BEGIN

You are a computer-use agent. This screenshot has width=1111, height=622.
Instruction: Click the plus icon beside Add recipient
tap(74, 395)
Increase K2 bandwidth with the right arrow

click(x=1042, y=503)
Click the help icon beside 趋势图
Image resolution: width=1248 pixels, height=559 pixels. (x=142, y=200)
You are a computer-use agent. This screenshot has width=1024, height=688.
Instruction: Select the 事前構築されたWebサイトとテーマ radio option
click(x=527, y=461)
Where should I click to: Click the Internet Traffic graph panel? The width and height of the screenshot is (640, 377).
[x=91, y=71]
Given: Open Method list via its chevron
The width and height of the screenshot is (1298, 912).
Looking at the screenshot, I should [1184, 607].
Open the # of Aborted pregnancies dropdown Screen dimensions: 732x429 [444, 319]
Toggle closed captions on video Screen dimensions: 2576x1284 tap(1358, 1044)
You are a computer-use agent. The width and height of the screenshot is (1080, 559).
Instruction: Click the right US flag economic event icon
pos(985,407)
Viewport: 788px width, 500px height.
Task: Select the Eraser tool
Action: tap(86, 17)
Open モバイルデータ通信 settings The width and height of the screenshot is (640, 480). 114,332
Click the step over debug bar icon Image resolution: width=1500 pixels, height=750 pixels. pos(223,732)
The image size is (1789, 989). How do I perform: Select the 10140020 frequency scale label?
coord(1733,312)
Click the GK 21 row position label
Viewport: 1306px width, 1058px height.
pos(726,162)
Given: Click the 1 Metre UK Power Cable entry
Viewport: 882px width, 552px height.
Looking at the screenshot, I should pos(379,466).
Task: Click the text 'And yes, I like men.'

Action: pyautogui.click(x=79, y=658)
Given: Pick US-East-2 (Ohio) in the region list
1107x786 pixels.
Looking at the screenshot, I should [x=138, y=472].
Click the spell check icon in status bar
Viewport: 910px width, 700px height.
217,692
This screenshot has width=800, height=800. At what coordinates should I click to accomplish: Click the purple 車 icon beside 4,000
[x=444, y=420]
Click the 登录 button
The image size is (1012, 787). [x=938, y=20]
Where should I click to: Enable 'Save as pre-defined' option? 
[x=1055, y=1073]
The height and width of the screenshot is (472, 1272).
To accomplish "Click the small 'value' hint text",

END

> [What is expected] Transcribe the records in full, word for word.

> [Answer for the task]
You are a computer-use agent. This screenshot has width=1111, height=622.
Instruction: Click the plus icon beside Add recipient
tap(74, 395)
Increase K2 bandwidth with the right arrow

click(x=1042, y=503)
Click the help icon beside 趋势图
Image resolution: width=1248 pixels, height=559 pixels. (x=142, y=200)
You are a computer-use agent. This screenshot has width=1024, height=688.
Instruction: Select the 事前構築されたWebサイトとテーマ radio option
click(x=527, y=461)
Where should I click to: Click the Internet Traffic graph panel? The width and height of the screenshot is (640, 377).
[x=91, y=71]
Given: Open Method list via its chevron
The width and height of the screenshot is (1298, 912).
Looking at the screenshot, I should [1184, 607].
Open the # of Aborted pregnancies dropdown Screen dimensions: 732x429 [444, 319]
Toggle closed captions on video Screen dimensions: 2576x1284 tap(1358, 1044)
You are a computer-use agent. The width and height of the screenshot is (1080, 559).
Instruction: Click the right US flag economic event icon
pos(985,407)
Viewport: 788px width, 500px height.
Task: Select the Eraser tool
Action: tap(86, 17)
Open モバイルデータ通信 settings The width and height of the screenshot is (640, 480). 114,332
Click the step over debug bar icon Image resolution: width=1500 pixels, height=750 pixels. pos(223,732)
The image size is (1789, 989). How do I perform: Select the 10140020 frequency scale label?
coord(1733,312)
Click the GK 21 row position label
Viewport: 1306px width, 1058px height.
pos(726,162)
Given: Click the 1 Metre UK Power Cable entry
Viewport: 882px width, 552px height.
Looking at the screenshot, I should pos(379,466).
Task: Click the text 'And yes, I like men.'

Action: pyautogui.click(x=79, y=658)
Given: Pick US-East-2 (Ohio) in the region list
1107x786 pixels.
Looking at the screenshot, I should [x=138, y=472].
Click the spell check icon in status bar
Viewport: 910px width, 700px height.
217,692
This screenshot has width=800, height=800. At what coordinates should I click to accomplish: Click the purple 車 icon beside 4,000
[x=444, y=420]
Click the 登录 button
The image size is (1012, 787). [x=938, y=20]
Where should I click to: Enable 'Save as pre-defined' option? 
[x=1055, y=1073]
The height and width of the screenshot is (472, 1272).
To accomplish "Click the small 'value' hint text",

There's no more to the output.